- **Task goal**: Down to the last line below, repeat the entries word for word and drop the pictures.

Collected data:
════

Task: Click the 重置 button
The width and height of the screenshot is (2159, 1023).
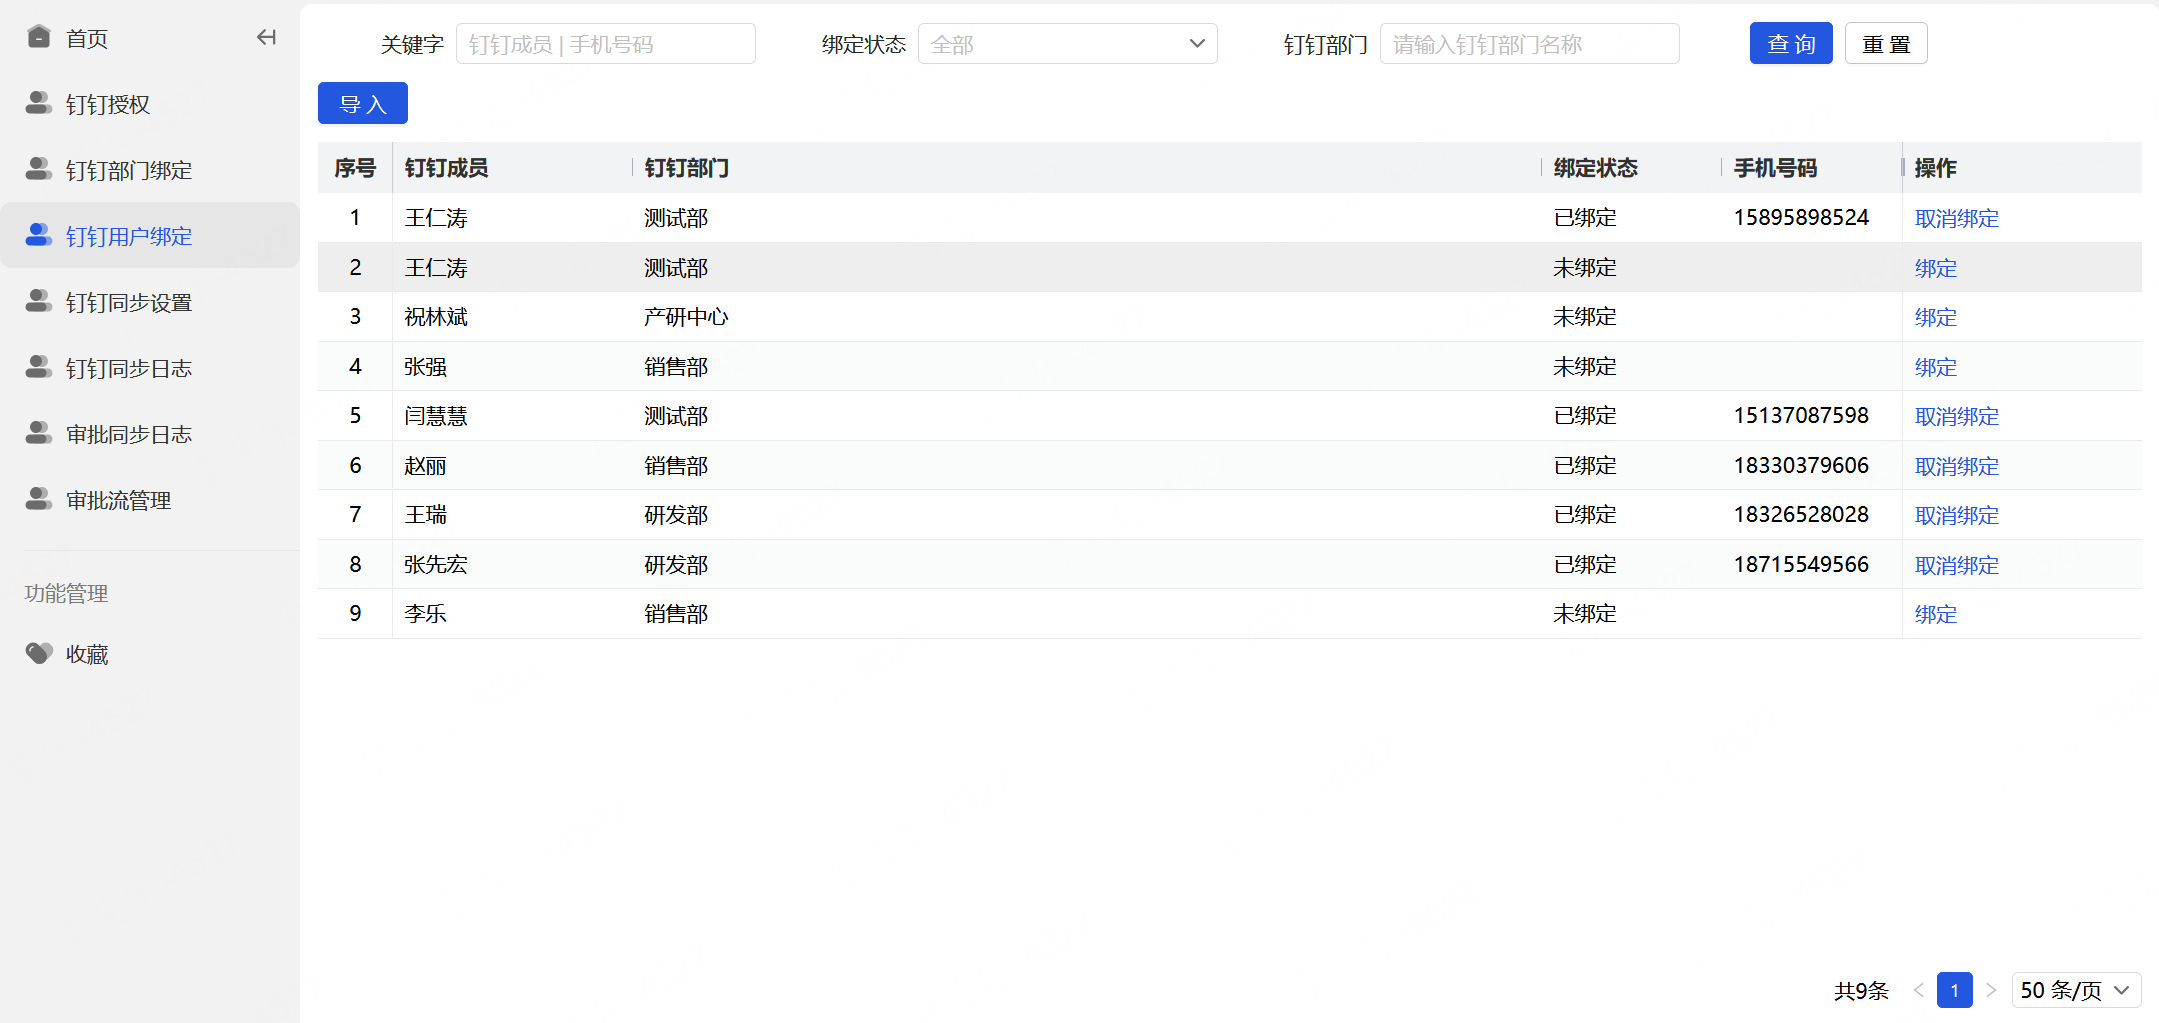Action: [x=1886, y=44]
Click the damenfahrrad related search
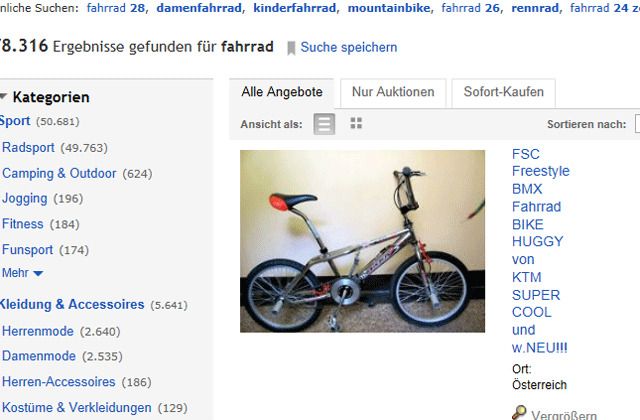This screenshot has height=420, width=640. click(x=199, y=8)
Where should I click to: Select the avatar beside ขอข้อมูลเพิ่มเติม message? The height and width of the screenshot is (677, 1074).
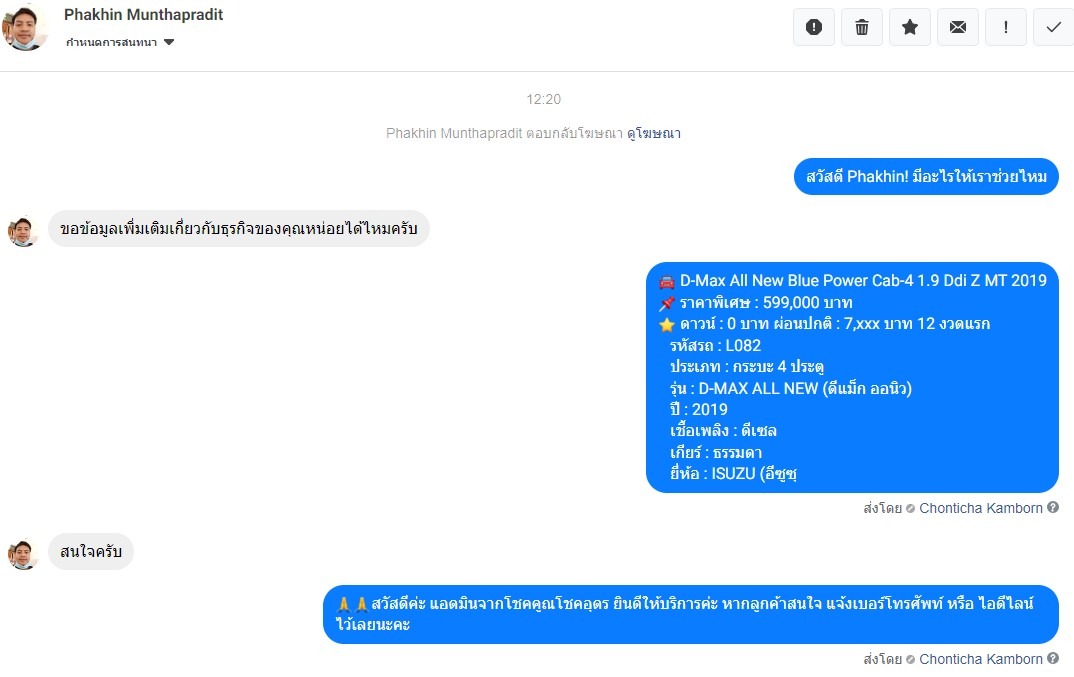[23, 231]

════

- **Expected output**:
Task: Click the 重置 button
The width and height of the screenshot is (2159, 1023).
Action: [x=1886, y=44]
Click the damenfahrrad related search
This screenshot has height=420, width=640. click(x=199, y=8)
Where should I click to: Select the avatar beside ขอข้อมูลเพิ่มเติม message? The height and width of the screenshot is (677, 1074).
[23, 231]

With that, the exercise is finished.